# TEXTO FORNECIDO
↓↓↓

O governo federal compartilha as estratégias de políticas públicas de combate à fome e à pobreza com diversos países do mundo. Países latino-americanos, caribenhos e africanos foram os que mais visitaram o Brasil para conhecer essas experiências. Entre 2011 e 2014, o Ministério do Desenvolvimento Social e Combate à Fome (MDS) recebeu 345 missões de 92 países, sendo que 88% são de países da América Latina, Caribe e África. 

O Centro de Excelência contra a Fome do Programa Mundial de Alimentos das Nações Unidas é uma das organizações que oferecem assistência técnica para desenvolver políticas públicas a partir das experiências brasileiras. 

Diretor do Centro de Excelência, Daniel Balaban, contou que a maioria dos países fica interessada nos programas de compras governamentais, como os programas Nacional de Alimentação Escolar (Pnae) e o de Aquisição de Alimentos (PAA). Balaban explica ainda que os países se interessam muito pela intersetorialidade dos programas. “A maioria dos países africanos tem interesse de criar programas nacionais. Eles se deram conta que não adianta mais ficar recebendo ajuda internacional. A nossa cooperação é a mais barata que existe, perto do reconhecimento que a gente recebe”, finaliza.

↑↑↑

# TAREFA
Liste, na ordem em que aparecem, todos os números presentes no texto sobre o combate à fome. Baseie-se somente no texto.

# DADOS APRESENTADOS
↓↓↓

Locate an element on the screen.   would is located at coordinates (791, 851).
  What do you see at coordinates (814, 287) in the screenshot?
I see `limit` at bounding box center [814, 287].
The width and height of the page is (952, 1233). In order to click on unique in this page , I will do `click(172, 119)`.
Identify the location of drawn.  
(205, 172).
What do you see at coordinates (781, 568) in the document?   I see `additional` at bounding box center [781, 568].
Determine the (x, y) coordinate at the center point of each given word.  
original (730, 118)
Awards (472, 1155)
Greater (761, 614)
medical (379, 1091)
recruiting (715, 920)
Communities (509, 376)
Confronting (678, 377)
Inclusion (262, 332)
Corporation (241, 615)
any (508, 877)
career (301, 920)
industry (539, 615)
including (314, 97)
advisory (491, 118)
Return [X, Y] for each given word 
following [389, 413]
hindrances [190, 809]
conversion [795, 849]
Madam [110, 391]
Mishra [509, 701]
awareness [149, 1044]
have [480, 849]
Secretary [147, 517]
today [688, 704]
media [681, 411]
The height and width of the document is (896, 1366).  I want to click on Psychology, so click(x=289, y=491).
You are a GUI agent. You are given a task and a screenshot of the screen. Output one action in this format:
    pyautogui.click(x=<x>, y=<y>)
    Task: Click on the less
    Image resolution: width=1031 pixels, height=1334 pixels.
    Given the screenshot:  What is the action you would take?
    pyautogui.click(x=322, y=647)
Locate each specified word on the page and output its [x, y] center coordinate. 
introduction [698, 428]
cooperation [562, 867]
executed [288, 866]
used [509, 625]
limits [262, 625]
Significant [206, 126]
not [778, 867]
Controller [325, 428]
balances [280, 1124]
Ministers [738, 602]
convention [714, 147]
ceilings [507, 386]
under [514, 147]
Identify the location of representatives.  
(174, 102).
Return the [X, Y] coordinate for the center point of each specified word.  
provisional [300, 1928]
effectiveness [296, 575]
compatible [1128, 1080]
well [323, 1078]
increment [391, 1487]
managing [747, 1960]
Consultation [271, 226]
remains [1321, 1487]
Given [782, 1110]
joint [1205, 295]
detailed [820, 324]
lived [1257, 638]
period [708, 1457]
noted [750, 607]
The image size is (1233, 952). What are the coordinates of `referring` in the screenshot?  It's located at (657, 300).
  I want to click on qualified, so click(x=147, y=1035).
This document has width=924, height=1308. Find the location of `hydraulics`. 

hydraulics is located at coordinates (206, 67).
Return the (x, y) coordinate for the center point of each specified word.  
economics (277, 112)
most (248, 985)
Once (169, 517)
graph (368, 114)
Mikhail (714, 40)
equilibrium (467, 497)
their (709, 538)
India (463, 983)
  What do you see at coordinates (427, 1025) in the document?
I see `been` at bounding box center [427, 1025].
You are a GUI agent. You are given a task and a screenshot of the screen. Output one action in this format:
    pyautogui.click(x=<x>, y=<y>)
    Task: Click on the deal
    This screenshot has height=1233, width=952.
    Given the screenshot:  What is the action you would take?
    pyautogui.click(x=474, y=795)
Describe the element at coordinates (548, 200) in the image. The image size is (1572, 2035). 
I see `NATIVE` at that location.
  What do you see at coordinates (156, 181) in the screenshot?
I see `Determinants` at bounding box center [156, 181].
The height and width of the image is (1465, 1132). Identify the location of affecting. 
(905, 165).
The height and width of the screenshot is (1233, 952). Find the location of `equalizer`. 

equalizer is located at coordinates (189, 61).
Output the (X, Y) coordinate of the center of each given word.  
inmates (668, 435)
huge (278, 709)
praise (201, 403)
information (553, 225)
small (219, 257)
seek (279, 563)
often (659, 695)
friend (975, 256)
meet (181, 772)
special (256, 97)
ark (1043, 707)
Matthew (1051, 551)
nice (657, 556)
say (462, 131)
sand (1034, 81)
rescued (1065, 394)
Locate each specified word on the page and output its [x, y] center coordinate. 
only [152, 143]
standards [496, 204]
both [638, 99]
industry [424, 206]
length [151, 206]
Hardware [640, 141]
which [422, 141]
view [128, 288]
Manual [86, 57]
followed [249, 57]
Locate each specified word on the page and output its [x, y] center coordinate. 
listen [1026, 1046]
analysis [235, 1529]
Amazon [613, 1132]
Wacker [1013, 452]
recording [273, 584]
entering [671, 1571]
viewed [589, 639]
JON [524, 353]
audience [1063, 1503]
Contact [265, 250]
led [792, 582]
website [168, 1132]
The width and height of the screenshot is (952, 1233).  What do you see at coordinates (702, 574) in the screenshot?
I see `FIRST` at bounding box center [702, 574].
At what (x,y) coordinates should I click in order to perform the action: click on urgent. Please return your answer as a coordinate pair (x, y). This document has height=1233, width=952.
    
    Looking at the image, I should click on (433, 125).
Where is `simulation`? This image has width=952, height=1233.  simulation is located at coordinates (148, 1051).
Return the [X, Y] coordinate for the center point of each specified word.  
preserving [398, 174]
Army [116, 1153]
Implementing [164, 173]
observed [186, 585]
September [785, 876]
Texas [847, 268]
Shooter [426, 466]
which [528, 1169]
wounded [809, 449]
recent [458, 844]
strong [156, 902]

↑↑↑

# RESPOSTA
2011, 2014, 345, 92, 88%